Another factor to consider with screw use is the choice of an Allen or six-headed hexagon driver versus a star driver. One author has noticed a higher risk of screw stripping with Allen-head screws, and now uses star-driver screw heads for all cases. Titanium screws may be advantageous because they produce less MRI artifact compared with stainless screws. Headless screws with a diameter of 3.0mm, 3.5mm, or 4.0mm may be ideal for these lesions.
Careful intraoperative consideration of fixation for ex situ lesions should involve a thoughtful evaluation of remaining subchondral bone on the progeny fragment. Milgram et al. showed that only 50% of ex situ fragments had subchondral bone attached. Most agree that a minimum of 2 to 3 mm of subchondral bone must be intact to achieve adequate fixation of an osteochondral progeny fragment. However, some have suggested reasonable outcomes with fixation of fragments with inadequate subchondral bone. ,
Osteochondral grafting can either consist of autograft transfer or a transfer from an allograft donor. D’Aubigne first described a technique of osteochondral autograft transfer in 1945, and the technique was later refined by Outerbridge et al. There are several limitations to using autograft transfer techniques. If the lesion is larger than 1 to 2 cm in diameter (2–4 cm 2 ) one may need to consider alternative techniques (e.g., osteochondral allograft, MACI with bone grafting). This limitation in size is owing to availability of donor site volume, especially in the pediatric population.
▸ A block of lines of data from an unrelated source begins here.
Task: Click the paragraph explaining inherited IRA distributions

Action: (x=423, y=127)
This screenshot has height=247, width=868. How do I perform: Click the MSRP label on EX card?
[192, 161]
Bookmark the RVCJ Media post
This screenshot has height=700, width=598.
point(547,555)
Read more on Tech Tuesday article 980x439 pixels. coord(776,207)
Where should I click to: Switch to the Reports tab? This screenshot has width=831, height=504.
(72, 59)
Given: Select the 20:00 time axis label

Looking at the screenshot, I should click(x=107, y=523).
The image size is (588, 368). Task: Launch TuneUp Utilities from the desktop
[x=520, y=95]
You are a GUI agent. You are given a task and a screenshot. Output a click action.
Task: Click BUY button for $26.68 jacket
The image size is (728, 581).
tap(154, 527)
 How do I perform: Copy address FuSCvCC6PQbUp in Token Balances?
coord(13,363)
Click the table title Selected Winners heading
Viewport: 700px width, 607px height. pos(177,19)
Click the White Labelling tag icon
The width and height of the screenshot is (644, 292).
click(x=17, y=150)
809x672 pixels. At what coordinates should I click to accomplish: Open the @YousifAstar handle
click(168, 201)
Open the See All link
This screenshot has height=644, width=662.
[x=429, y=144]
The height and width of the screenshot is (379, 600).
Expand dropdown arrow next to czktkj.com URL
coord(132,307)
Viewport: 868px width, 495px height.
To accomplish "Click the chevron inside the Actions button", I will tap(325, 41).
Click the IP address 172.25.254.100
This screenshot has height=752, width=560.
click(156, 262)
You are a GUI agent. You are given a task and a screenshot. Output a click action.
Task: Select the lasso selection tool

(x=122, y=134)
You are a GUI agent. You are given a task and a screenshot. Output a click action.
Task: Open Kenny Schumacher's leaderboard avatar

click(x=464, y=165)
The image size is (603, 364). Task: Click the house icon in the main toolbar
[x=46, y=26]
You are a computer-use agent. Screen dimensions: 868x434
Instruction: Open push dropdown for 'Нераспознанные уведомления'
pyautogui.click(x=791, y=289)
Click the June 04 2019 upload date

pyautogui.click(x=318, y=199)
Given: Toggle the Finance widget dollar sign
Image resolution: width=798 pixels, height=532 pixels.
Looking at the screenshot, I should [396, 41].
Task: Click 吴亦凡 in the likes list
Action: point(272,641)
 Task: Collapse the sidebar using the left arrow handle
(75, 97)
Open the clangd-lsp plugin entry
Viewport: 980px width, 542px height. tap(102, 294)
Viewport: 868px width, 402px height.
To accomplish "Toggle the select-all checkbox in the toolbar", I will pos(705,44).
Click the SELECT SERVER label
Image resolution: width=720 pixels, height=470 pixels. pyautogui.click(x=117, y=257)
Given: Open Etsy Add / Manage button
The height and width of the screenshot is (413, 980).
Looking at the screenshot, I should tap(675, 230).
Sherman et al. point out that, although the indications for treatment may be lesions larger than 1 cm, it is important to consider the context in individuals with smaller condyles, as a lesion smaller than 1 cm may be proportionally large (e.g., pediatric knee volume).
For both osteochondral allograft and autograft procedures, it is critical to identify concomitant intraarticular pathology and address this at the time of graft surgery. These associated injuries can include ligament instability, meniscal deficiency, or meniscal tears. Case 1 illustrated in Fig. 21.3 highlights a 16-year-old male with a large osteochondral lesion of the femoral condyle that failed rigid fixation and was revised to an osteochondral allograft; however, a concomitant meniscal tear was not addressed, resulting in failure of the allograft.